Second mortgages have several advantages when they are taken. Principally, they allow you to borrow significant amounts of money. These loans are secured by your property; the access of money is higher than when your home is not being used as collateral. Some lenders can offer up to 80% of your home’s value, counting all of your home loans including first and second mortgages.

Additionally, they offer lower interest rates than other types of loans. Since your home is securing the mortgage, the risk taken by the lender is lower; and due to the same fact these sort of loans interest are frequently in the single figures.

In third place, loans of this sort, especially those previous 2018, a deduction for interest paid on second mortgages is offered. Although, several technicalities have to be taken into consideration, so it is advisable to ask your tax preparer before making tax deductions. Find information about this on the web to verify if these deductions apply to your second mortgage.

Besides the benefits you can get from these sorts of mortgages, there are certain disadvantages coming with these loans. All the benefits and risks including on these sort of debts, force the borrower to think wisely in their usage.

One of the biggest problems with a second mortgage is that you have to put your home on the line. If the payments are stopped for any reason, the lender will be able to take your property through foreclosure, causing several problems for you and your family. So the usage of this loan for entertainment or regular living expenses is not recommendable at all.

Another point of disadvantage of these second mortgages is their cost. They have proved to be very expensive. The need to pay for things like credit checks, appraisals, origination fees, and other requirements. Closing costs should be added and they can easily add up to thousands of dollars, even though you have been promised a “no closing cost” loan.

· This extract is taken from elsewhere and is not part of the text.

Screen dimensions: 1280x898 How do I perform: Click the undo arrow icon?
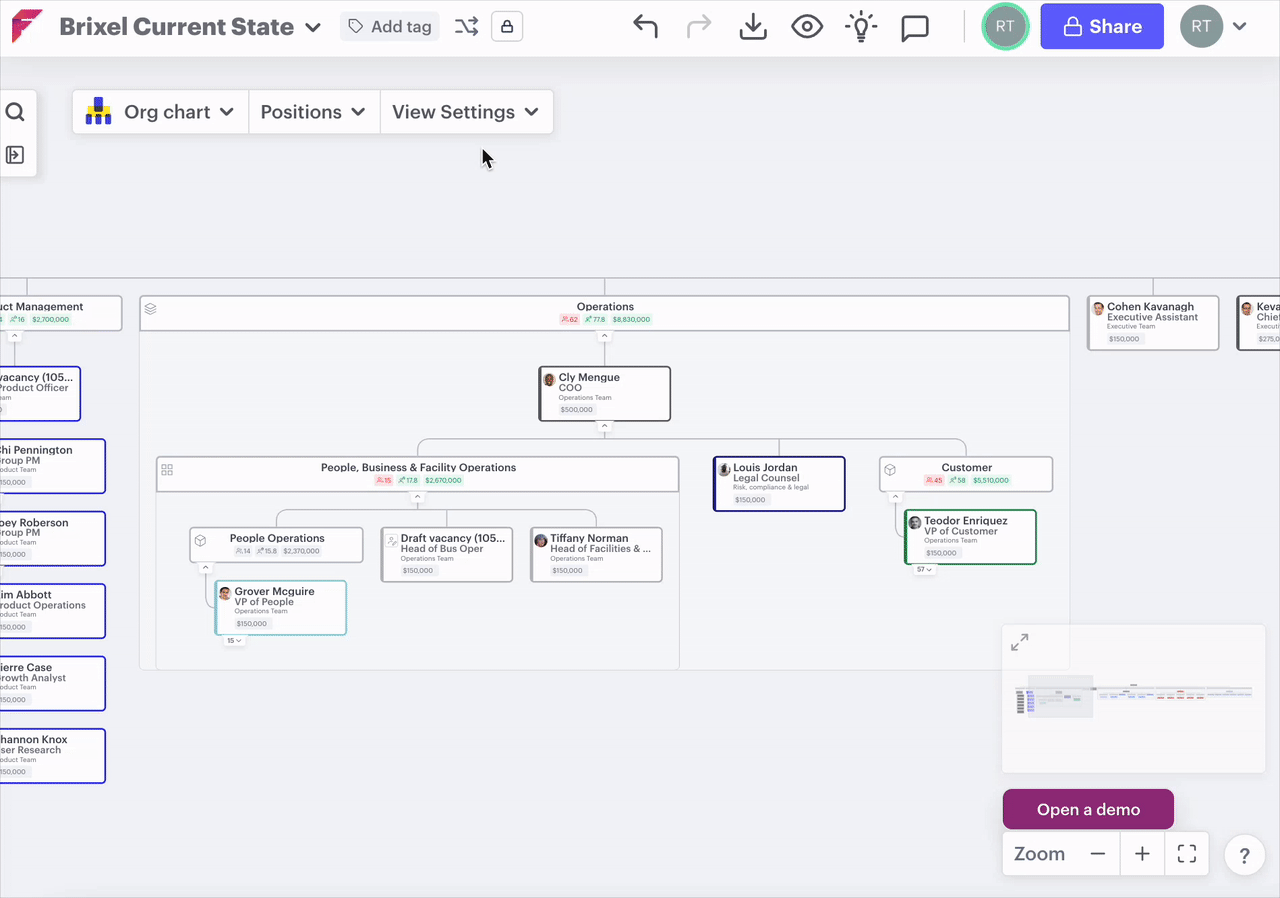pyautogui.click(x=646, y=27)
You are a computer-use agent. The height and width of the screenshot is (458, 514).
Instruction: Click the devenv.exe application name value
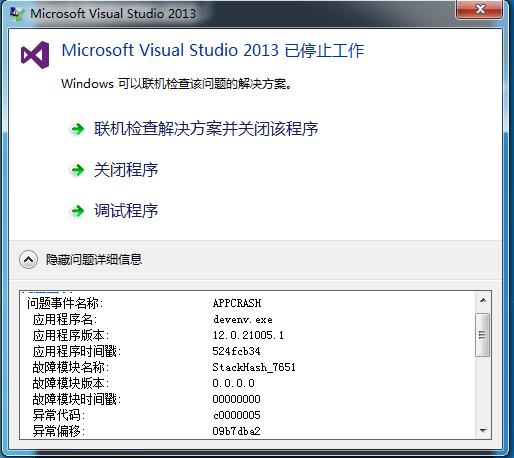coord(243,319)
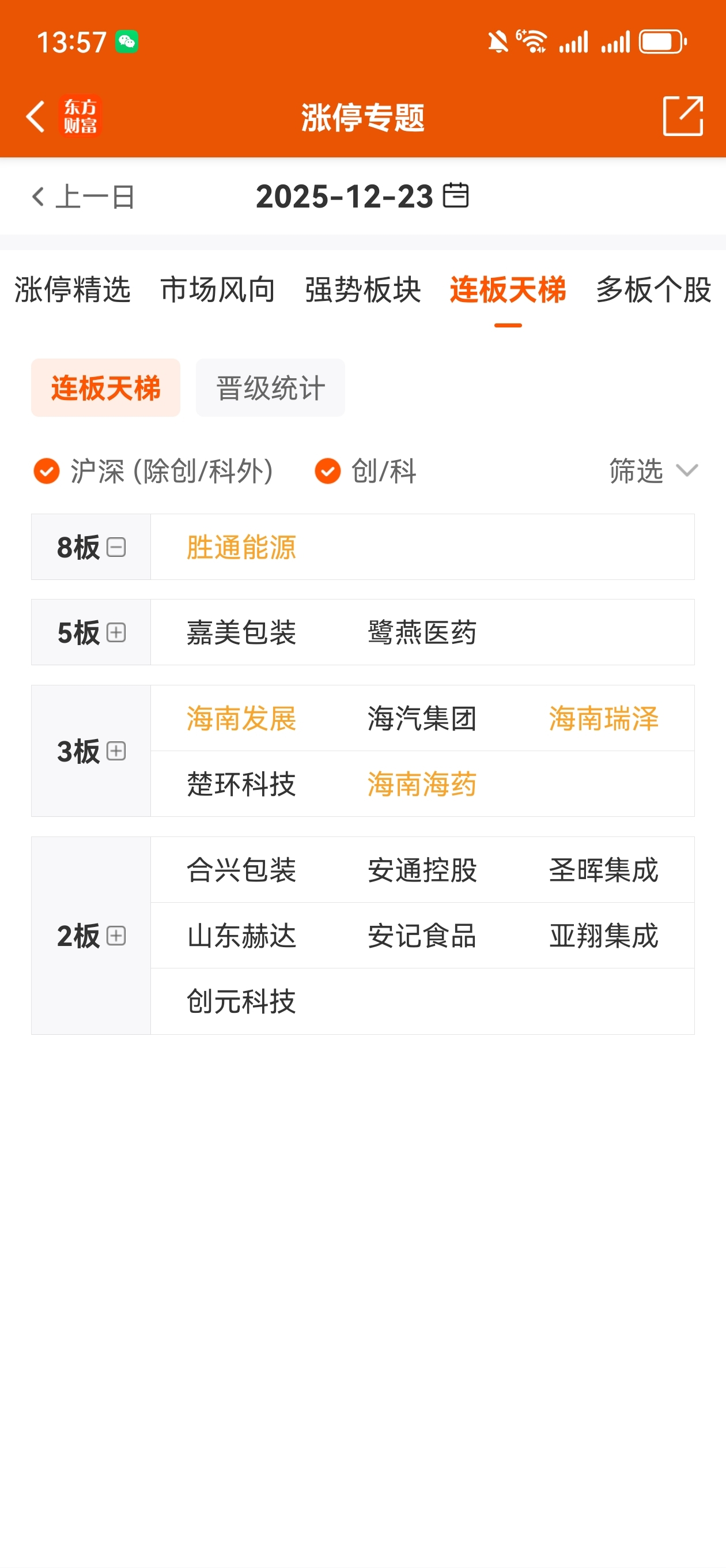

And included in the cost area, interest rates are also a factor of disadvantage, even though they are typically lower than credit card interest rate. But this interest rate is slightly higher than a first loan interest. Stopping payments would make the second mortgage lender to get no money until the primary lender gets all of their money back. Due to this, interests continue to be added to the second mortgage and the cost at large would be very significant.

But second mortgages are a useful tool for home improvement, the avoiding of paying Private Mortgage Insurance, consolidation of debt, and education.

But besides all the usages and benefits you can give and get from these sorts of loans, it is necessary to be well aware where you are getting into and think wisely before taking a step further in this area.

Information from the web or other sources, and a good advice from a specialist is highly recommended.